In fact, Mthembu notes, a bigger consideration was the risk seen in not taking more wives. For example, a man who would take one wife was seen to be risking continuing the family legacy. There were also concerns that one wife would not be able to give birth to enough children, sons in particular, whose prowess was needed in the battlefield.

Polygamy and money today

This practice may be increasingly difficult to sustain in the 21 century, considering how so much has changed in how people make a living and sustain their lives.

An example was demonstrated on Mzansi Magic's new polygamy show called Uthando Ne'Sthembu, where South Africans got introduced to KwaZulu-Natal-based polygamist, Musa Mseleku, his four wives, and their 10 children.

While Mseleku may arguably be the anomaly, the country saw that polygamy, at least in the Mseleku household, does not come cheap. Each wife has her own fully-furnished double-storey house, at least two cars, the children have their own designated drivers, over and above the day-to-day sustenance of both the wives and the children.

The businessperson agrees that it would be difficult to maintain polygamy without some financial muscle. He told HuffPost SA: "First character is needed, but without money, polygamy cannot survive. Money helps you manage it right."
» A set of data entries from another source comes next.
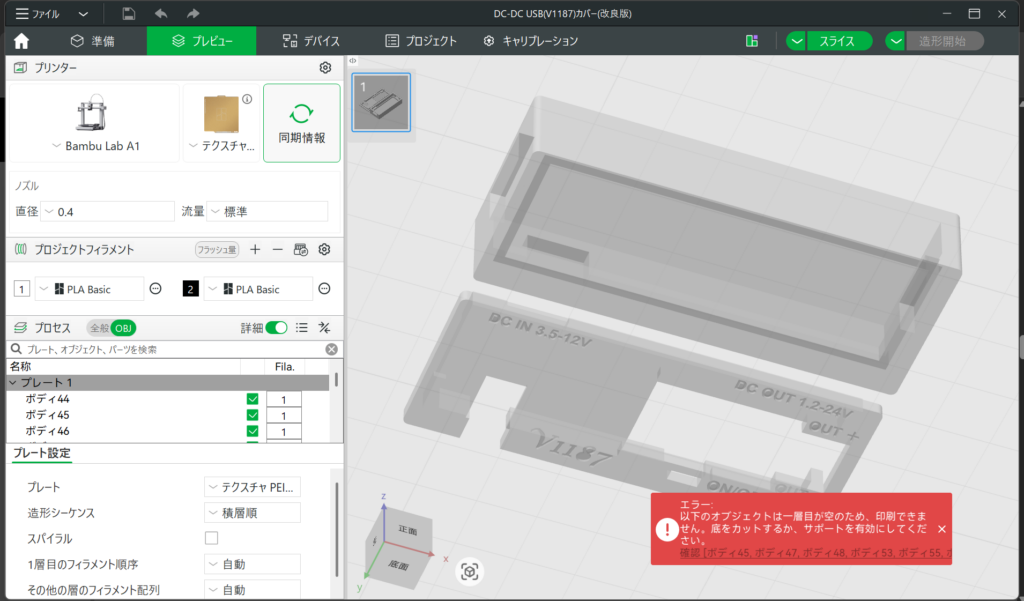Add a filament with the plus icon
The height and width of the screenshot is (601, 1024).
point(255,249)

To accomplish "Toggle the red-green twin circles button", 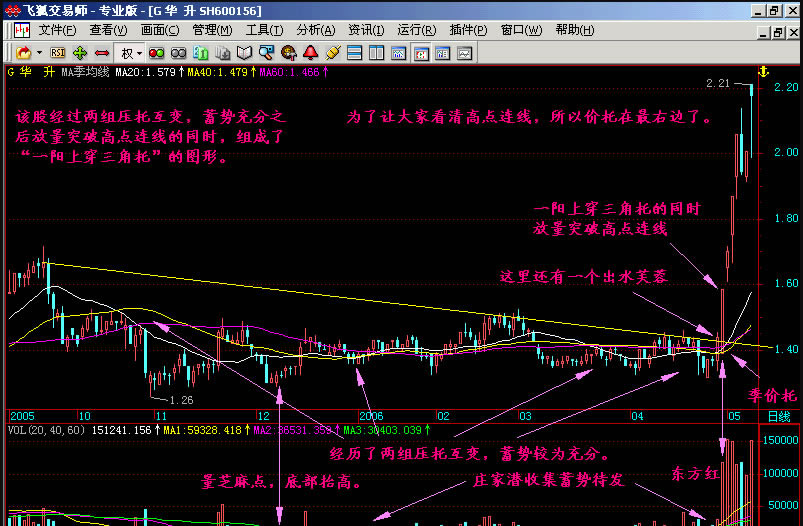I will click(156, 52).
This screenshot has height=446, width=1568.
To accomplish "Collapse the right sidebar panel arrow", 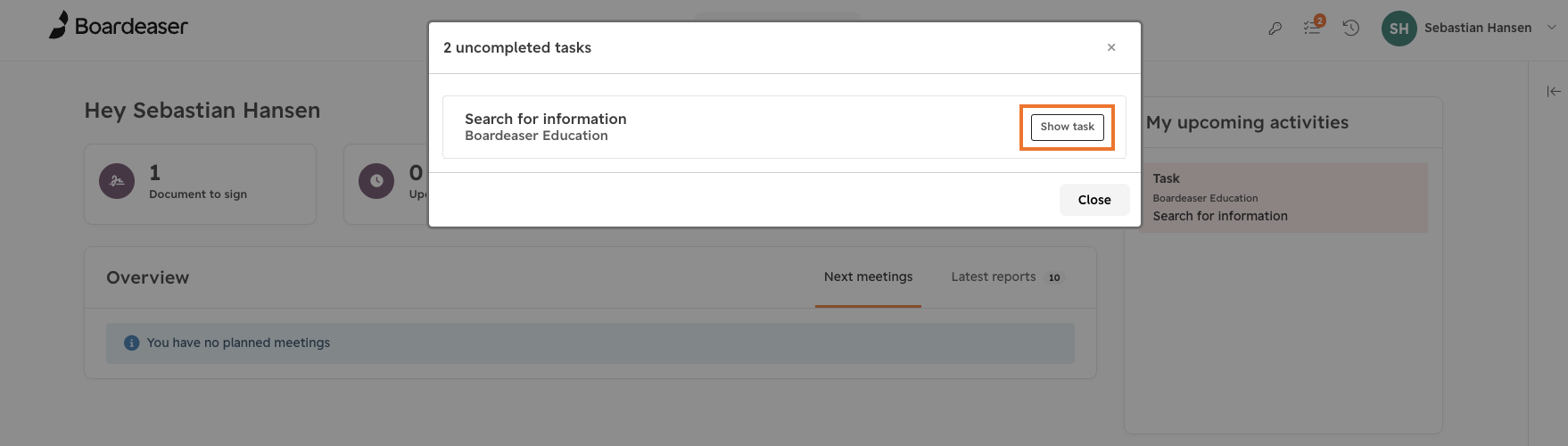I will (x=1554, y=91).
Finances aren't the only consideration

Mkhize cautioned though that finances could not be the only consideration. The emotional strain polygamy can put on the whole family cannot be ignored, even in the 21 century. According to Mthembu, jealousy and bitterness are realities that polygamous families faced for a long time. And a polygamist must be emotionally intelligent and be able to fairly manage issues that are bound to arise.

Mseleku admits: "It is not easy. I am also daily learning how to manage the situation as my wives are only human."

Mseleku adds, however, that what makes it better is when it's a choice for both the man and woman, as he says was the case for him and his wives. "Sharing and competition then become non-issues," the 43-year-old man said.

Mkhize agrees: if you don't choose polygamy, it might be more difficult. But just because you choose it does not mean it's any easier.